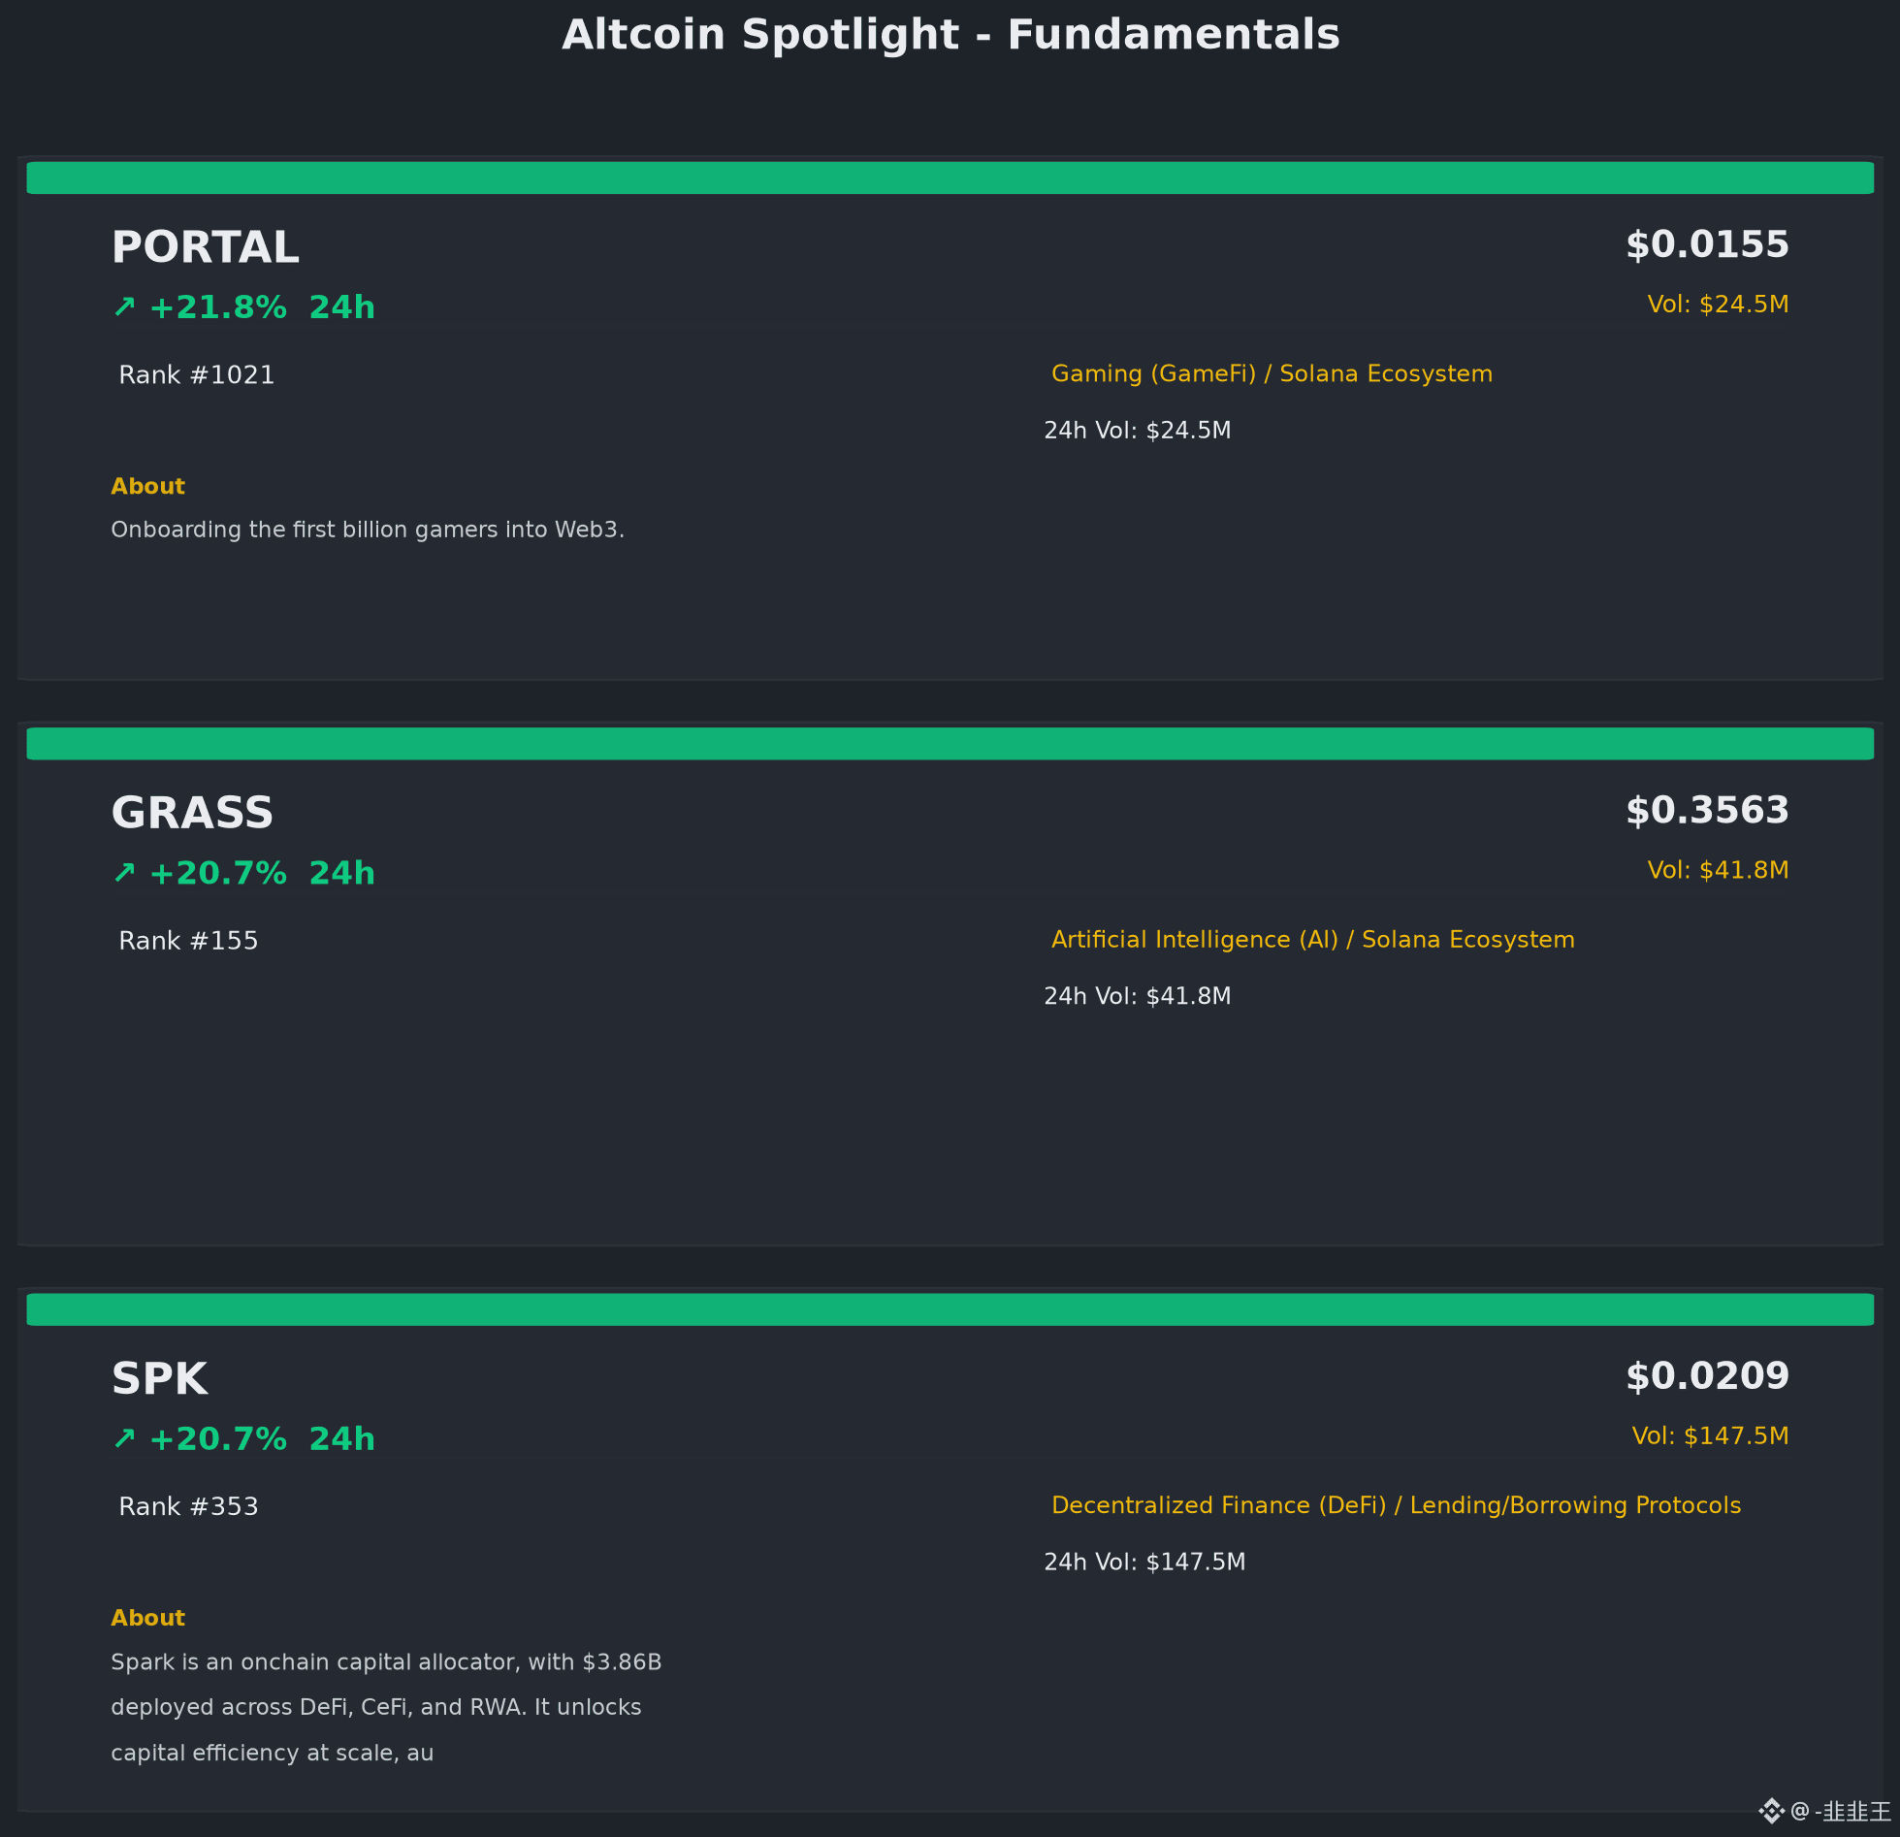The height and width of the screenshot is (1837, 1900).
Task: Click the green bar above the SPK card
Action: pyautogui.click(x=950, y=1309)
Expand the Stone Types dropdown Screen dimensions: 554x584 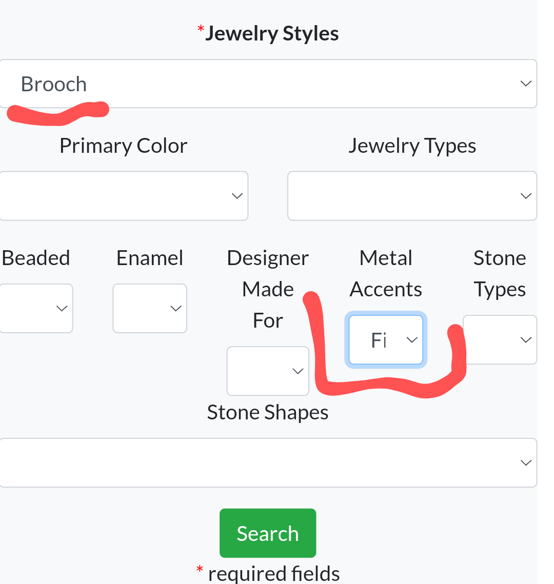[x=500, y=339]
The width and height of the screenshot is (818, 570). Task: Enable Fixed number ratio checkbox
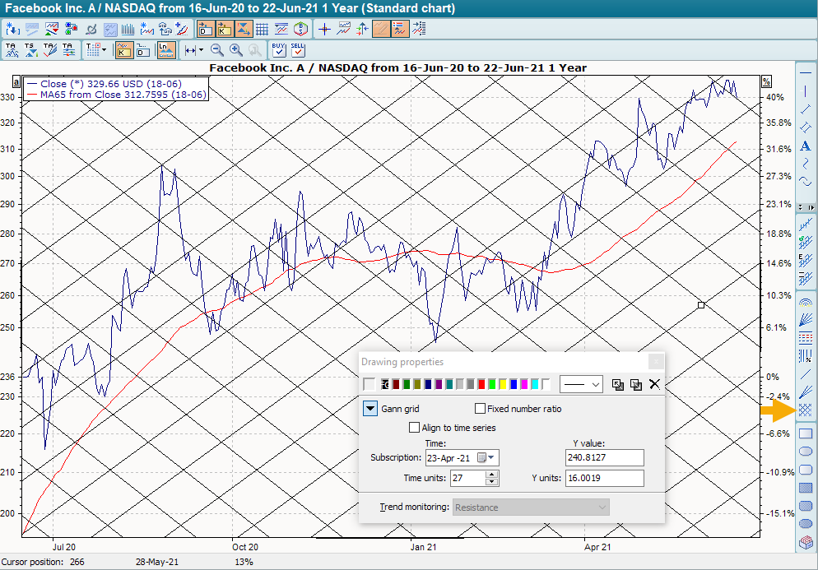pos(480,409)
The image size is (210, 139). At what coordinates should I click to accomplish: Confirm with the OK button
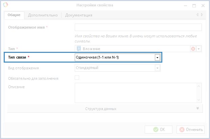point(159,130)
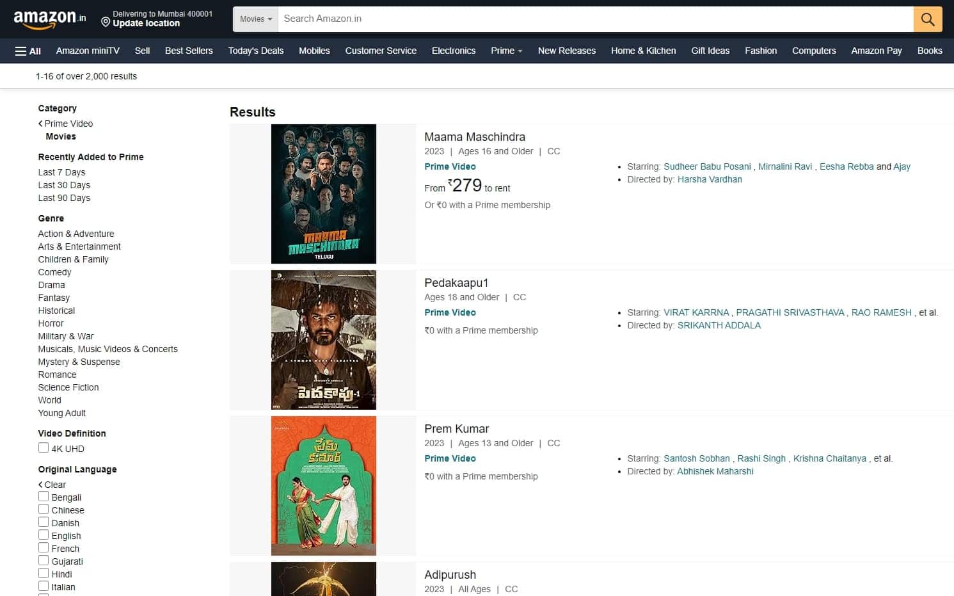Focus the Search Amazon.in field

[595, 19]
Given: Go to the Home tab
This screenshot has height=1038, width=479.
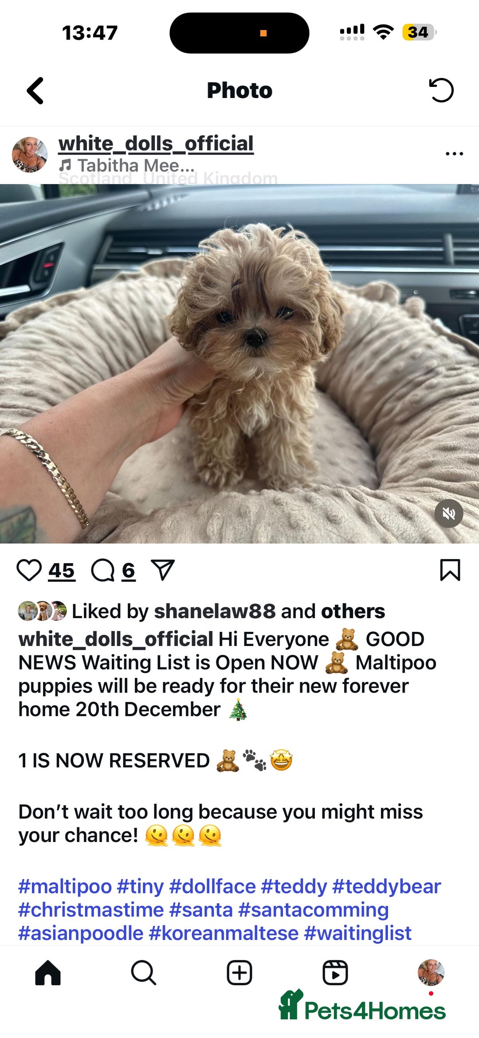Looking at the screenshot, I should tap(48, 973).
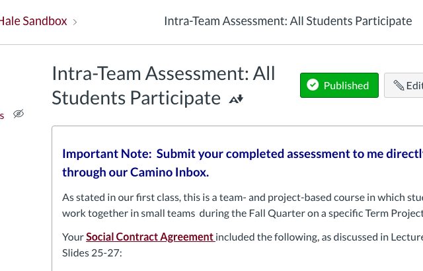This screenshot has height=271, width=423.
Task: Open the Social Contract Agreement link
Action: [x=151, y=237]
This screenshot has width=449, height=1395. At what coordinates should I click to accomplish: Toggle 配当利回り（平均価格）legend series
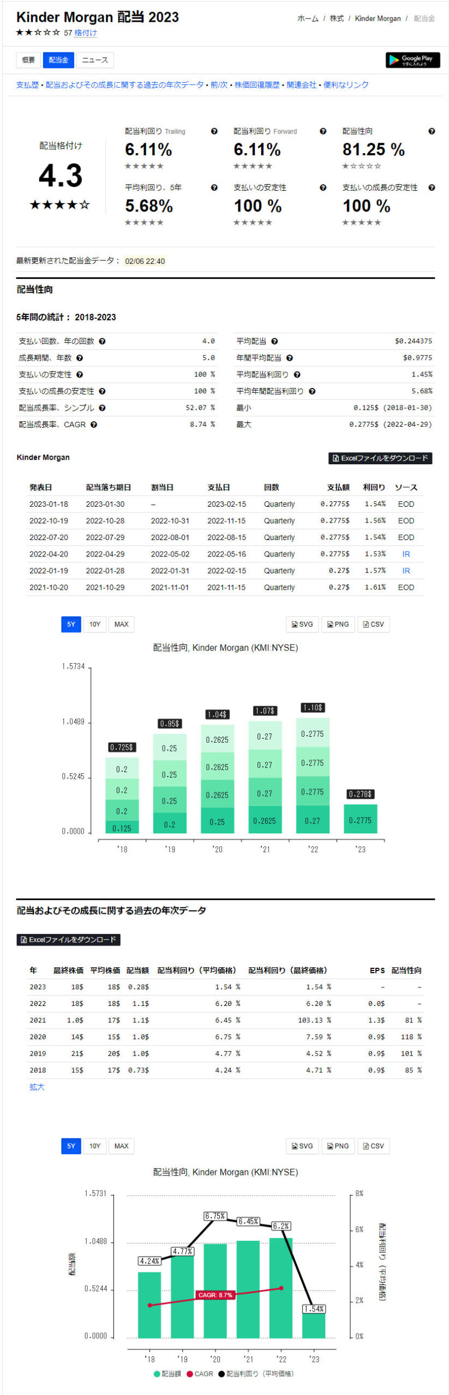coord(256,1374)
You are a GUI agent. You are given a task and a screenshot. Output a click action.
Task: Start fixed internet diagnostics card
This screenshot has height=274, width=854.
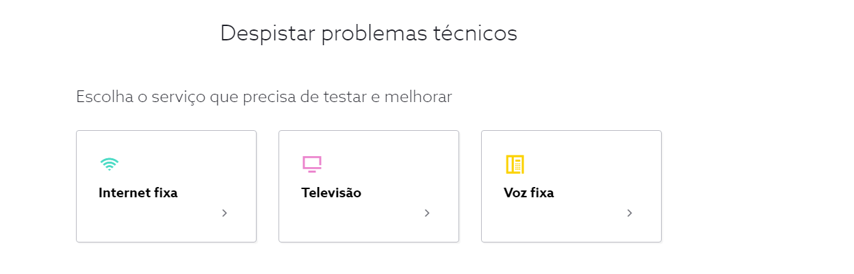[166, 186]
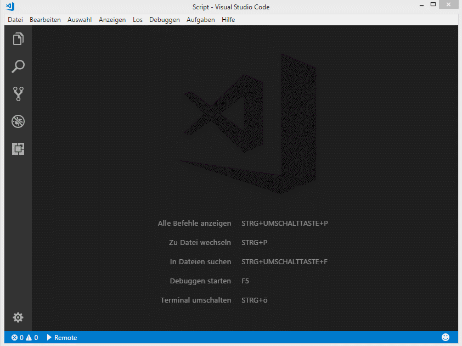Image resolution: width=462 pixels, height=346 pixels.
Task: Open the Search panel in sidebar
Action: (x=18, y=66)
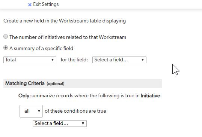Click the 'Only summarize records' instruction text
The height and width of the screenshot is (137, 202).
pyautogui.click(x=90, y=96)
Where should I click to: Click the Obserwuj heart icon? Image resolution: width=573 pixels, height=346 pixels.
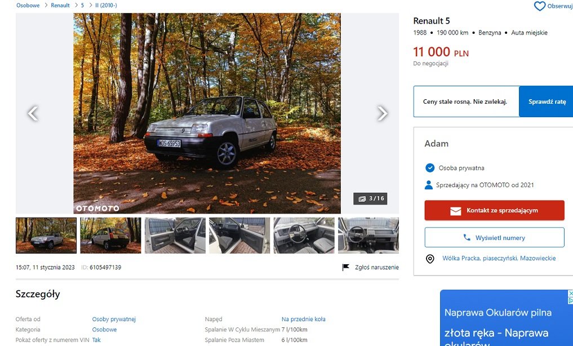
■ ■ ■
- **TASK REQUIREMENTS**
The answer should consist solely of the lines from the one containing "The width and" through the last line of the material, copied exactly, with pictures left out.

- **REPLY**
The width and height of the screenshot is (818, 570). Task: Enable Fixed number ratio checkbox
pos(480,409)
The image size is (210, 139). At what coordinates should I click to accomplish: Confirm with the OK button
point(159,130)
Focus the Search Amazon.in field

[595, 19]
Given: Go to the Home tab
This screenshot has height=1038, width=479.
Looking at the screenshot, I should tap(48, 973).
This screenshot has height=271, width=423.
Task: Open the Social Contract Agreement link
Action: [x=151, y=237]
This screenshot has width=449, height=1395. At what coordinates should I click to accomplish: Toggle 配当利回り（平均価格）legend series
coord(256,1374)
You are a GUI agent. You are given a task and a screenshot. Output a click action.
Task: Start fixed internet diagnostics card
This screenshot has height=274, width=854.
[166, 186]
Image resolution: width=462 pixels, height=346 pixels.
Task: Open the Search panel in sidebar
Action: (x=18, y=66)
Click the 'Only summarize records' instruction text
The height and width of the screenshot is (137, 202).
pyautogui.click(x=90, y=96)
Where should I click to: Click the Obserwuj heart icon? Image resolution: width=573 pixels, height=346 pixels.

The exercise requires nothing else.